**WHAT TO PRODUCE**
Leave out the images and set down the records below exactly.

=-=-=

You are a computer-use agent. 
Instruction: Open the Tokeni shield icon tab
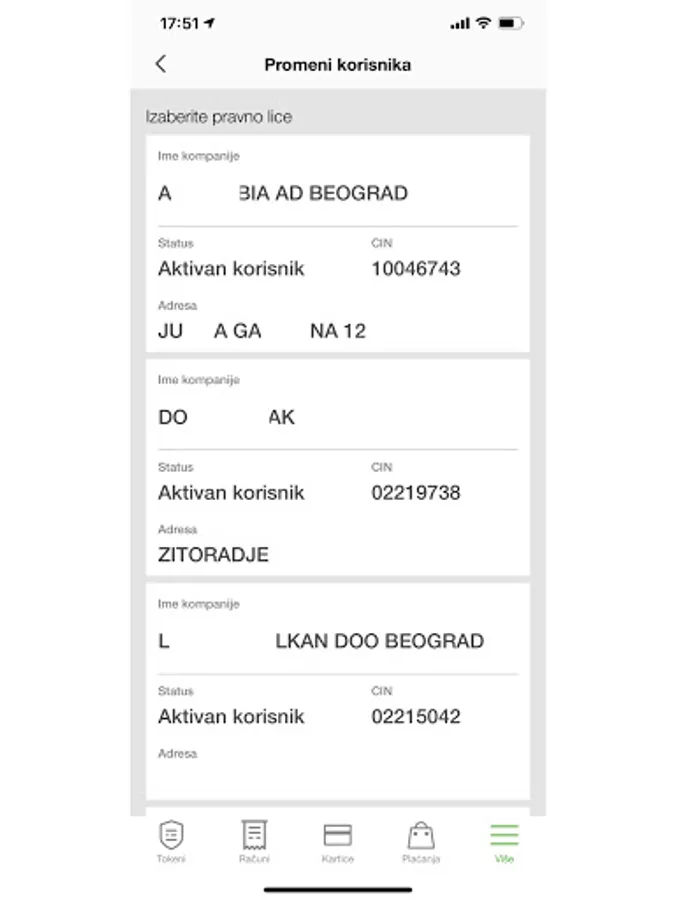coord(171,840)
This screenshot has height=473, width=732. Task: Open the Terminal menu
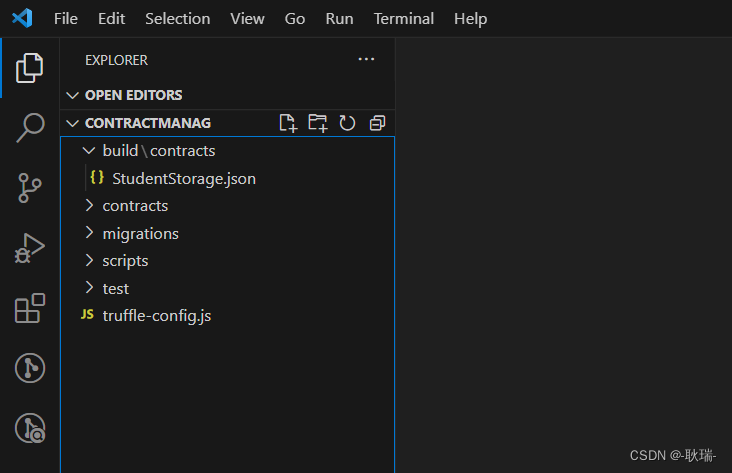(404, 19)
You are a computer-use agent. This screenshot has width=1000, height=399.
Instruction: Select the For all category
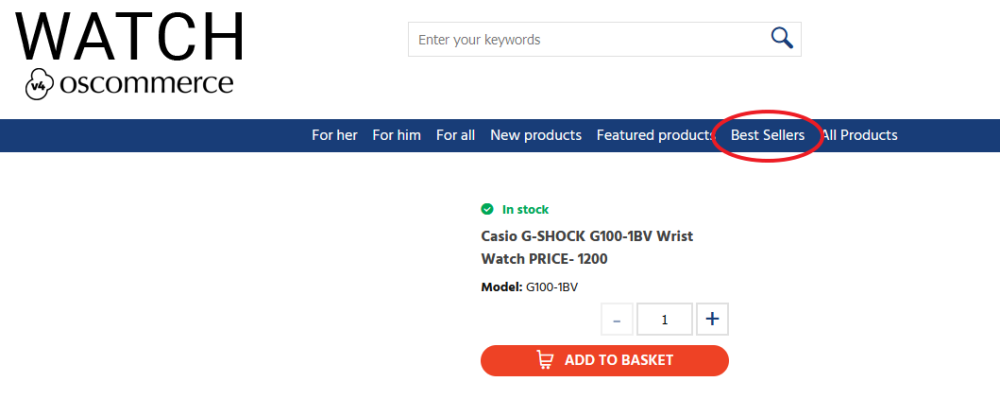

=-=-=

**ANSWER SECTION**
You are a computer-use agent. 
Instruction: Open the Tokeni shield icon tab
coord(171,840)
This screenshot has height=473, width=732. Task: Open the Terminal menu
(404, 19)
You are a computer-use agent. This screenshot has width=1000, height=399.
Instruction: Select the For all category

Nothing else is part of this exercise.